Scan the records for the line containing "Task: Switch to the Pull requests tab"; extract it and all later lines, verbatim, through the end, and nothing before it.

→ **Listed records**:
☆ ☆ ☆
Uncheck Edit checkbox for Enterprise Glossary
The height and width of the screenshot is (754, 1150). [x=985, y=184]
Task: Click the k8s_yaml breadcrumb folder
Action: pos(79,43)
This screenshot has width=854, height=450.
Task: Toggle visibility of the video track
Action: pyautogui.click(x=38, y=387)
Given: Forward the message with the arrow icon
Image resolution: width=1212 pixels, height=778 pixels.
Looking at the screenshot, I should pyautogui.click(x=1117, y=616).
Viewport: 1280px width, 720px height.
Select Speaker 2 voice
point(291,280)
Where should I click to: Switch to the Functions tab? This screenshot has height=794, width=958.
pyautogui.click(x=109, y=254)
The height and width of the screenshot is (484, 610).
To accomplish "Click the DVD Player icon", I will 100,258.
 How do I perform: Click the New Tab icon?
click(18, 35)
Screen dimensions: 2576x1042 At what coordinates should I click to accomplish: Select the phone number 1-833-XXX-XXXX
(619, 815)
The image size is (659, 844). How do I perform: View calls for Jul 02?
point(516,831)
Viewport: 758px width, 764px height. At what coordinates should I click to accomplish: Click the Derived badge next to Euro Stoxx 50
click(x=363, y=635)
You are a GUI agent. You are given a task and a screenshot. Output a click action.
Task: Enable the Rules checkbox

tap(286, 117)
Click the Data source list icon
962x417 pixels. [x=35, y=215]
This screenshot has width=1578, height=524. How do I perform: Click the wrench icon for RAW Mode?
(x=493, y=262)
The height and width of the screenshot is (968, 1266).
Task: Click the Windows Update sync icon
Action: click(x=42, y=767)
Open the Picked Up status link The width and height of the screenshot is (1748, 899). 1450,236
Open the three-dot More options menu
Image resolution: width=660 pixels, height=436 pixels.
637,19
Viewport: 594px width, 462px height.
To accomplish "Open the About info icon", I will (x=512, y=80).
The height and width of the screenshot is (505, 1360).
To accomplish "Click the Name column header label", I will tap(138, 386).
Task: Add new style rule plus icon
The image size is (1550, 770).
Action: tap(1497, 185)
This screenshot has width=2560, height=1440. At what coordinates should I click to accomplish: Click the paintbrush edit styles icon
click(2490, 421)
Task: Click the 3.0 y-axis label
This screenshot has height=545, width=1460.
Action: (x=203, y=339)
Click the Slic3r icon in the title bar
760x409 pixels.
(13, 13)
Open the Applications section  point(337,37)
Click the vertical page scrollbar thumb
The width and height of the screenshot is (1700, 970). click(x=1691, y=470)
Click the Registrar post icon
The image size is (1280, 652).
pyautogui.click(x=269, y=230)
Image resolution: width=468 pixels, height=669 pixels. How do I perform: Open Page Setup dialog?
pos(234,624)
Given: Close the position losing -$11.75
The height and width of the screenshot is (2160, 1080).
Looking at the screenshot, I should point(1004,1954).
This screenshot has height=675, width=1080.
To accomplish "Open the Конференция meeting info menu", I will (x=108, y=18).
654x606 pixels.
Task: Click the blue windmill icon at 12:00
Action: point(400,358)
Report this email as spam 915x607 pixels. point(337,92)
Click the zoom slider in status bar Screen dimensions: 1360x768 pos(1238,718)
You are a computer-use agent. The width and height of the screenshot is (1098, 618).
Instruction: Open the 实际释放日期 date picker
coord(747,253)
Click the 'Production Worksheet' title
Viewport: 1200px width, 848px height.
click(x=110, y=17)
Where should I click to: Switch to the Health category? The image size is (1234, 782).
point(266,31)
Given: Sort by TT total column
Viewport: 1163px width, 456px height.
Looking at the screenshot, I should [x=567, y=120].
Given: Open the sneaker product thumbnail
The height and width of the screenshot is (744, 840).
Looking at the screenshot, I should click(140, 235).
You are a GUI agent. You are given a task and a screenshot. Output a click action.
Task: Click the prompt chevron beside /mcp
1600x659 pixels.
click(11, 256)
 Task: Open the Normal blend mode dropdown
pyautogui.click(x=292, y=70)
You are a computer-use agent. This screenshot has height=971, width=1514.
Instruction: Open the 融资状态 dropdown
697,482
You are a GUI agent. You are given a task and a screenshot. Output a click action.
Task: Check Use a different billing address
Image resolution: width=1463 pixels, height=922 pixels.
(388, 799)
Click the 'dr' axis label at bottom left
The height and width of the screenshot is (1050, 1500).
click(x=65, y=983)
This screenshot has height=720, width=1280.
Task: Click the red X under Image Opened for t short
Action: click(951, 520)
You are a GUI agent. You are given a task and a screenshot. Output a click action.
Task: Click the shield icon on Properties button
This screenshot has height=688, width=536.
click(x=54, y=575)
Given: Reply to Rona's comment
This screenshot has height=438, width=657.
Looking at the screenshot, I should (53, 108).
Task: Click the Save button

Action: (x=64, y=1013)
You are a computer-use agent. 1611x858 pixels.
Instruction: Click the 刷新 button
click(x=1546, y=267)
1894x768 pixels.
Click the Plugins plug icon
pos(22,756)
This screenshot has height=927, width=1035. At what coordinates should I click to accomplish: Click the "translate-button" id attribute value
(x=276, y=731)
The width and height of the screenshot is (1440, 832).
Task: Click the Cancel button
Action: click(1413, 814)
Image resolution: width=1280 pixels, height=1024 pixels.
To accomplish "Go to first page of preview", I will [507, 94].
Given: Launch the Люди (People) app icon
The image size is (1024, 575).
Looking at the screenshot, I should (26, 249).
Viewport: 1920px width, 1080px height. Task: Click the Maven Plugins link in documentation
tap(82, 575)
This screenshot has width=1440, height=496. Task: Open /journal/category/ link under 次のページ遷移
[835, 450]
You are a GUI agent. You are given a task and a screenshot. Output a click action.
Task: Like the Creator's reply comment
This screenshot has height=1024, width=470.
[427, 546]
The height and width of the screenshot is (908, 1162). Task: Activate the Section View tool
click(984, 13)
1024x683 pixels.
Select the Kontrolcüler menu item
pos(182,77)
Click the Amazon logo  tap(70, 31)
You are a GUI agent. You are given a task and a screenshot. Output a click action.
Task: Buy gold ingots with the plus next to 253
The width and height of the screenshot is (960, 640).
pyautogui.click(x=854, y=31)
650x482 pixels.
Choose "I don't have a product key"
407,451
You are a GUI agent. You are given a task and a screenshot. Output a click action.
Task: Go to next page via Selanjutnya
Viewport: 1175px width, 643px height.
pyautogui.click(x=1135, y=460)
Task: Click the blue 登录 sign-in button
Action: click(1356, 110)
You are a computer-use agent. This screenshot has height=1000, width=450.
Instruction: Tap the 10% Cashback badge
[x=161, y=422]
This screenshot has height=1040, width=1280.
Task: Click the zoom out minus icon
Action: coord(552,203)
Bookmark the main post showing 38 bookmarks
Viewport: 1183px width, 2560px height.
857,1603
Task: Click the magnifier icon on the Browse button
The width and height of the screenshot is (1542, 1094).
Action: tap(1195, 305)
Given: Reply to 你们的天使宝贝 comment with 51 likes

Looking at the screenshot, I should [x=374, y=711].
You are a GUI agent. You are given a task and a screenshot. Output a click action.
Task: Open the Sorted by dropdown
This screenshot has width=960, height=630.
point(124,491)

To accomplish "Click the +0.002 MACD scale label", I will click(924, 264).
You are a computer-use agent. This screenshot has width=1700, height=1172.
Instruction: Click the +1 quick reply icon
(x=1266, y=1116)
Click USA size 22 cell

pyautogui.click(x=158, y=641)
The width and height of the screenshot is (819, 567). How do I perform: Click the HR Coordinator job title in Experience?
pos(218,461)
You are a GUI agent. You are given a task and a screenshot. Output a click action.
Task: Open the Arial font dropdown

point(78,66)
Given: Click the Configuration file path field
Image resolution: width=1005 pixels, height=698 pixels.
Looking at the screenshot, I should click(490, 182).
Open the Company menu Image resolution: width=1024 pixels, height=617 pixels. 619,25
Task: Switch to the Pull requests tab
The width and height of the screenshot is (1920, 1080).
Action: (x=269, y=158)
☆ ☆ ☆
→ **Result of the exercise**:
Task: Switch to the Pull requests tab
The width and height of the screenshot is (1920, 1080).
Action: (x=269, y=158)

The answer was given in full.